For now, the overarching issues facing American Jews and Muslims seem to be outweighing the Israel-shaped elephant in the room. “There was a period of time when the Israel issue got to be too divisive,” says Diane Baer, who spearheads interfaith work at Temple Beth Am. But after September 11, 2001, the temple made a concerted effort to reach out to the Idriss mosque in nearby Northgate. After the Federation shooting, Idriss’s imam came to Shabbat services, and when the mosque was threatened, the temple wrote a letter of support. “The fact that the letter was read aloud to the mosque community at a Friday prayer service and incorporated into the sermon message was, to us, strong confirmation of our friendship and support of one another,” Baer says.

Rania Hussein, the executive director of MAPS-MCOC — Many Cultures One Community, a program within MAPS that focuses on diversity — says that political controversies haven’t come up, but if they do, they  would be handled professionally and respectfully. MCOC partnered with Temple Beth Am in March for a screening of Arranged, a film about a Jewish woman and a Muslim woman becoming friends in New York. “In my opinion, the interfaith work is an important cornerstone in the development of an inclusive and diverse community where differences are respected and similarities are celebrated to bring people together,” says Hussein.

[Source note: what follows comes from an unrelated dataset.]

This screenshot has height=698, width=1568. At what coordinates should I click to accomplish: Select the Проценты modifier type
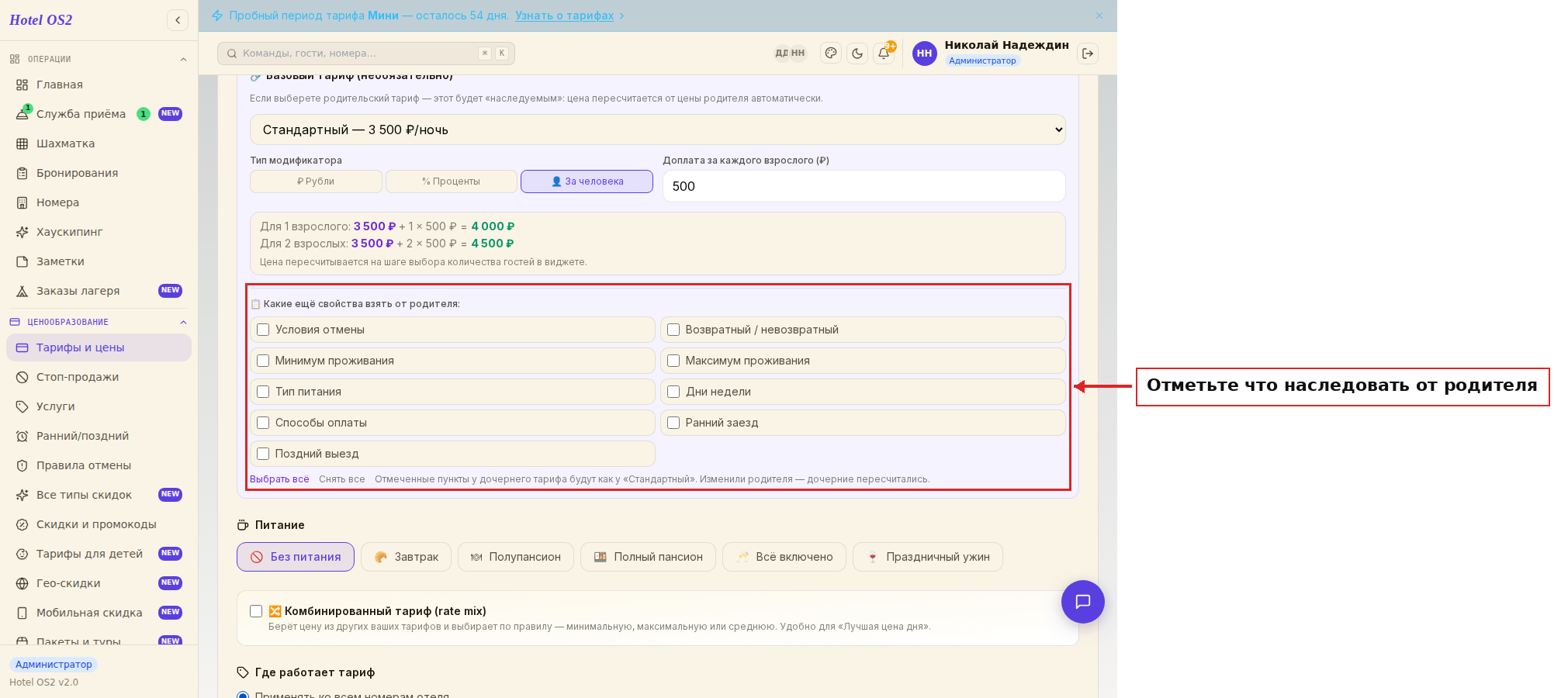(x=452, y=181)
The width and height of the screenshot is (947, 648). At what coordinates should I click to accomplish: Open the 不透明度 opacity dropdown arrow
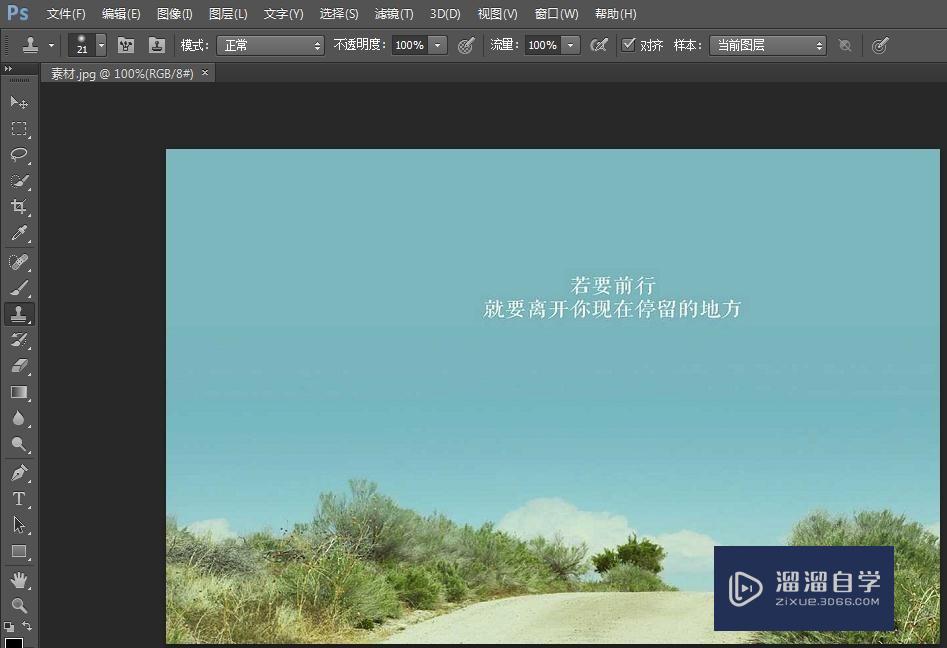(436, 45)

When the conflict has come up, though, it hasn’t shut down the well-built cooperation. One night, after facilitating the interfaith group for a few years, Herzl-Ner Tamid’s Rabbi Jay Rosenbaum turned to the Muslim participants. “Forget about specific borders,” he said. “Do you believe that the Jewish people have a moral right to sovereignty on any piece of the land we call Israel?” No hands went up.

It was a moment of truth. What could all this work be for, if Jews have no right to self-determination in Israel? Yet no one dropped out. “In the end,” Rosenbaum says, “I decided, look, we have a lot of work to do. These are good people. This is a long process. This is generations.”

“Muslims and Jews share the same ethical universal values connecting us to family and community service,” says Farida Hakim, who is active in interfaith programming around the region. She recognizes that they must sometimes respectfully disagree on politics. “We eat rugelach together,” she adds. “That’s my favorite dessert.” This might be the best approach for now. “Israel can’t be at the center,” Kinberg says. “We can’t lead with this issue. It’s about our own democracy.”

Rosenbaum doesn’t believe the difficult conversations need to be avoided. He prefers to take the long view. “When Theodor Herzl started, what worked? Nothing,” he says. “If the Jewish people could build the state, why can’t we do this? This is a moment in time when these Muslim-Jewish dialogue efforts need to be increased exponentially.”